Shoei has produced motorcycle helmets since 1958. More than 30 years after Shoei’s first helmets made their way into the marketplace, I bought my first Shoei, an RF-200, during the initial year of it’s production in 1989. Before the end of its production cycle in 1995, thanks to saving me in one crash, I owned a couple of them. Since that time, I have owned at least one of every single RF model that Shoei produced. To say that I am a fan of the model line would be an understatement. A Shoei RF helmet was my most worn line of helmet until the Neotec convinced me that it was the perfect helmet for daily around town rides. Still, on most sporting rides, where I’d don a non-modular helmet, the RF-1200 was still at the top of my list. After living with the newest version for about a month, the Shoei RF-1400 continues that trend with its further refinement of the company’s popular and versatile helmet.

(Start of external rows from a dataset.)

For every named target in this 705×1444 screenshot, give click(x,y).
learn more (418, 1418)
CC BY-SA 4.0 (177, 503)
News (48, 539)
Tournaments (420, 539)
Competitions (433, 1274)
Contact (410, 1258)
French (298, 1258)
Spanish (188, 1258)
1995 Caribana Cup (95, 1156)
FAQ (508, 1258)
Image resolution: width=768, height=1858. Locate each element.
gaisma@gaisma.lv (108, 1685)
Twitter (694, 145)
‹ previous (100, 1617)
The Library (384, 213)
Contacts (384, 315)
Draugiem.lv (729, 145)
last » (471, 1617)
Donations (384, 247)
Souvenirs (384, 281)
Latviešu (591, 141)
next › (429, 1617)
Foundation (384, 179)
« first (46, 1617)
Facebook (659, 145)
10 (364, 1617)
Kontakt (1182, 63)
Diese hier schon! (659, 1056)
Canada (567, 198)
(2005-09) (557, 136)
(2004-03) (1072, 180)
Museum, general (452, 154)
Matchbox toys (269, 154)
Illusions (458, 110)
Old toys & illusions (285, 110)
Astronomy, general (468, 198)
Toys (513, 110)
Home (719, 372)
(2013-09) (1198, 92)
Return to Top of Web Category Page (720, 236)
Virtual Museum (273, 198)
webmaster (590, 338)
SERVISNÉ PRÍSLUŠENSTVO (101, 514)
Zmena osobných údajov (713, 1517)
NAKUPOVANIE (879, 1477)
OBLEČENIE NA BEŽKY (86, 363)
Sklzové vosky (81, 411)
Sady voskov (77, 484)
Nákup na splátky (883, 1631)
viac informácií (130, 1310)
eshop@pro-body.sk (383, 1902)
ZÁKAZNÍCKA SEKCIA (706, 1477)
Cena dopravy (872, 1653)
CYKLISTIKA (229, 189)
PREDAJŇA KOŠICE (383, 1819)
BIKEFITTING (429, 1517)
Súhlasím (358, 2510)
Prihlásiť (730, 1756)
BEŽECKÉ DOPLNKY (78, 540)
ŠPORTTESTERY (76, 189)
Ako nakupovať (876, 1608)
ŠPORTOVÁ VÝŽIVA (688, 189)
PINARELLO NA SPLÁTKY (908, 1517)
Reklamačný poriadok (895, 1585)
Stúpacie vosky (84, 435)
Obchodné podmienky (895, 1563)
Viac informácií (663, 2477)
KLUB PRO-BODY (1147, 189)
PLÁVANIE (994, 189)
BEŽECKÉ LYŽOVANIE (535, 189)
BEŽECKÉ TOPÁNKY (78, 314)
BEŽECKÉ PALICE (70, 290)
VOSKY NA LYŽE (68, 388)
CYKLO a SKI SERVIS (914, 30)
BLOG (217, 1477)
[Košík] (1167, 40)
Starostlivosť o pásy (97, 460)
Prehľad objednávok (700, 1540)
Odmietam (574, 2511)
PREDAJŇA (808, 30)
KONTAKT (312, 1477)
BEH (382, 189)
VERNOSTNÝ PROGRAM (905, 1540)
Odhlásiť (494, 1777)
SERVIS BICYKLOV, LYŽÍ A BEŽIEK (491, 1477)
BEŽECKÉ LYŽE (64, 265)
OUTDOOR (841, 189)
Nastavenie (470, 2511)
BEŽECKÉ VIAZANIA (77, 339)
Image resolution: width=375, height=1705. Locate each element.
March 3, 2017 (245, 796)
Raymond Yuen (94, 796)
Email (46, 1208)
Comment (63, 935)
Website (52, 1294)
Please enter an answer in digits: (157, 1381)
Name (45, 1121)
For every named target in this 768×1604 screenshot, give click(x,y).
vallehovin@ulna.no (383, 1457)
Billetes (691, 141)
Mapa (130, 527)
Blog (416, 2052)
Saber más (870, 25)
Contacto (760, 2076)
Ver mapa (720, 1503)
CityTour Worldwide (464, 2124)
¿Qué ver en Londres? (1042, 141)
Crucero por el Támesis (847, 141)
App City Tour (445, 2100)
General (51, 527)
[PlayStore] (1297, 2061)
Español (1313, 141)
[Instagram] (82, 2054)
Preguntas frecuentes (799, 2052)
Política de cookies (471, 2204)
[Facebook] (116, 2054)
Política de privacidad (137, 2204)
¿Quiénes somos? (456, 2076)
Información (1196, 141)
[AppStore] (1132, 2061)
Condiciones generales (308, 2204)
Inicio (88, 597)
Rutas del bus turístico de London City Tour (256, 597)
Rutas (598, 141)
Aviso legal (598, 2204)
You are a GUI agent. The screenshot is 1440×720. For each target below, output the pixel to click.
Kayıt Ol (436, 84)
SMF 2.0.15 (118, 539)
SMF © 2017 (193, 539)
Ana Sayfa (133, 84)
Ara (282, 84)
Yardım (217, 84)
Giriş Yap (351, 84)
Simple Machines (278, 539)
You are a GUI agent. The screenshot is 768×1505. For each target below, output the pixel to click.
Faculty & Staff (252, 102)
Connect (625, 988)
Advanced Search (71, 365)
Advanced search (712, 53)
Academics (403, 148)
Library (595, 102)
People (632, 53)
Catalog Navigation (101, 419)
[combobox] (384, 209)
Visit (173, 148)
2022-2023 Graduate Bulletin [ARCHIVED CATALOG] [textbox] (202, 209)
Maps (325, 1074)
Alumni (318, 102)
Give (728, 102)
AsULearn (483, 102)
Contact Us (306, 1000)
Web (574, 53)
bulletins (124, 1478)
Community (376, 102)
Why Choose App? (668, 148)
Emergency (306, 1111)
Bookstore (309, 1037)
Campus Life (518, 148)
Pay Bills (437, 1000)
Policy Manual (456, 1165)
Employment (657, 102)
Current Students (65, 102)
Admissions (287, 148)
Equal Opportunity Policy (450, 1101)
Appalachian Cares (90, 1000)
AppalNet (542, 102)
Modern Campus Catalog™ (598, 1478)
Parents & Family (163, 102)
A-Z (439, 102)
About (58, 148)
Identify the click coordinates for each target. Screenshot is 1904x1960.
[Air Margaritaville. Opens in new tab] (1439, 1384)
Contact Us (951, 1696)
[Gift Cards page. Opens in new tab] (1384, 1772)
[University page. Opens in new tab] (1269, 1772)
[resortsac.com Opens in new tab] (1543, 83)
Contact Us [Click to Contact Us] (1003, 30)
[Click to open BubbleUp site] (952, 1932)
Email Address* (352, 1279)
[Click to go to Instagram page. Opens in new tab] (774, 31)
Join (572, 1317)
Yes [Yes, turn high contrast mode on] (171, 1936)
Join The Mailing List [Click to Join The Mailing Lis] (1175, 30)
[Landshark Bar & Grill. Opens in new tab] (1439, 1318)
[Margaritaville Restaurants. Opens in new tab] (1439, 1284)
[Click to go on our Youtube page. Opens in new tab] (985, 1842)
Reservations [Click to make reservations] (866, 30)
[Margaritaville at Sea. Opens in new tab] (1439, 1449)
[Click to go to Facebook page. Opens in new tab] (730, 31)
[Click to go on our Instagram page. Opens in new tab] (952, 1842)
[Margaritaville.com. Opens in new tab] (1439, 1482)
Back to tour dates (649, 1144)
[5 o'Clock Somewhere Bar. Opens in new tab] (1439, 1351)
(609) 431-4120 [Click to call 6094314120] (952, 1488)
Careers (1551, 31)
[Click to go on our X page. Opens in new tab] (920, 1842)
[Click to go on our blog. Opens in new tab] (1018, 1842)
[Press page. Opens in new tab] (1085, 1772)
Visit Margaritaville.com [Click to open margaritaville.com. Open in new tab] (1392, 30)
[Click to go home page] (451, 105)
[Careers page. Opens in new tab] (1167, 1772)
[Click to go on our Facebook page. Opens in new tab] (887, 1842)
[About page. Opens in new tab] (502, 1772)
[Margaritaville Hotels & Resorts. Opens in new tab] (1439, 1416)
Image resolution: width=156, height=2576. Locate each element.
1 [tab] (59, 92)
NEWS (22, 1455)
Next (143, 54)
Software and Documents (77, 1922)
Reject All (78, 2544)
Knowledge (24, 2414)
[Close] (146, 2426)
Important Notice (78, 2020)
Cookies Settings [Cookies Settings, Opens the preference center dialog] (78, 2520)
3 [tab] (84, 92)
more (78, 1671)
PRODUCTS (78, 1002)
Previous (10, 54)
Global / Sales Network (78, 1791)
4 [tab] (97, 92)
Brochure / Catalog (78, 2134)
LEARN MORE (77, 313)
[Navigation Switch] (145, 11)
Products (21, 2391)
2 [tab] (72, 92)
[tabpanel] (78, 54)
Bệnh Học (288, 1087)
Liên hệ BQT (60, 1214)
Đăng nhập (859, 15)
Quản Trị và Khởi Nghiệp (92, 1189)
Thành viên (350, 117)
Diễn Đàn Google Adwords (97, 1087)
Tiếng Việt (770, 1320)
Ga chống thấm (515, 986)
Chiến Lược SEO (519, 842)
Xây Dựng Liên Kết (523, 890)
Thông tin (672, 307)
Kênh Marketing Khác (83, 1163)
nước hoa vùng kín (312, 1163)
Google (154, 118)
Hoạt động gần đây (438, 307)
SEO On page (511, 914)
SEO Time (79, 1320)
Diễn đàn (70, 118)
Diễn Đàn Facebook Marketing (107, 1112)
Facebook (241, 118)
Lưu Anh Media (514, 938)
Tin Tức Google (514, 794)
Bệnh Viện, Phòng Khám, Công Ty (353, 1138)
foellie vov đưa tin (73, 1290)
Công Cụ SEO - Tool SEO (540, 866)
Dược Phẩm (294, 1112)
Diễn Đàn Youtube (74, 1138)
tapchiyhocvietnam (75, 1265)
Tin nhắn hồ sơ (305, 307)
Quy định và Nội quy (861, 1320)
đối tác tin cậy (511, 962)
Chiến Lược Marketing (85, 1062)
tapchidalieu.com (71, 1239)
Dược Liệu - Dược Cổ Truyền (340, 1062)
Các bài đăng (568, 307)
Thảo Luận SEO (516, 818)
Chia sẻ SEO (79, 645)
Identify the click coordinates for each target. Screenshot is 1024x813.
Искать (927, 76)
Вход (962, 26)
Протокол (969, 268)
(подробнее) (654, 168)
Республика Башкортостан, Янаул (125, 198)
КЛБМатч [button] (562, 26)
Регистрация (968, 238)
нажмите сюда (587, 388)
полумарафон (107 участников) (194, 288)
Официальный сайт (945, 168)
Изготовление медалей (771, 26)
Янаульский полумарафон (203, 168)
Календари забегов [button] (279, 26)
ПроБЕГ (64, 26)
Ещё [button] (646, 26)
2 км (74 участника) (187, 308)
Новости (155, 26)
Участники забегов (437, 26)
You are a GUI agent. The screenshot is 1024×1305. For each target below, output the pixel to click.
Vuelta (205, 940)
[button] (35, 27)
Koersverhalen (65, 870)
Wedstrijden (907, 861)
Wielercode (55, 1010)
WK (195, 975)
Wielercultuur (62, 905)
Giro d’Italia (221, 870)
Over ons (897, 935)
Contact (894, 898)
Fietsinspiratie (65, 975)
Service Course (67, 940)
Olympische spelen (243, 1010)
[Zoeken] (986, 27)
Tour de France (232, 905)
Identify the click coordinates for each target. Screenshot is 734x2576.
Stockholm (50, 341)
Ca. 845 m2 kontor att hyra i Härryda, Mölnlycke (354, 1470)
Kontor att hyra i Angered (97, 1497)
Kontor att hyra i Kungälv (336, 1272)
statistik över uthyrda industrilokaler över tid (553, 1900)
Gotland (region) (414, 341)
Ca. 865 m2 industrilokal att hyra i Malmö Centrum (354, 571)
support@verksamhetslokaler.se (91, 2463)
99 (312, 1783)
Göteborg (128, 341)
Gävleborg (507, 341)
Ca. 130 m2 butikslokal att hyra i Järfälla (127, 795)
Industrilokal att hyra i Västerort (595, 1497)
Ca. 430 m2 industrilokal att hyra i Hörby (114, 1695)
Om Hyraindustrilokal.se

The first thing to consider with an established – and popular – model helmet , like the RF-1200, is that Shoei didn’t need to create a new helmet out of whole cloth. Instead, Shoei presents the RF-1400 as a refinement of its predecessor. In the press documents delivered with the helmet, the concept of kaizen, a Japanese term for “continuous improvement,” is referenced, and anyone who is familiar with the RF-1200 can immediately see the heritage in the RF-1400’s profile. Still, through extensive use of Shoei’s in-house wind tunnel, the RF-1400 manages a 6% reduction in lift and a 4% reduction in drag when compared to its elder sibling.
If you are familiar with the Shoei RF-1200, you’ll immediately recognize the RF-1400.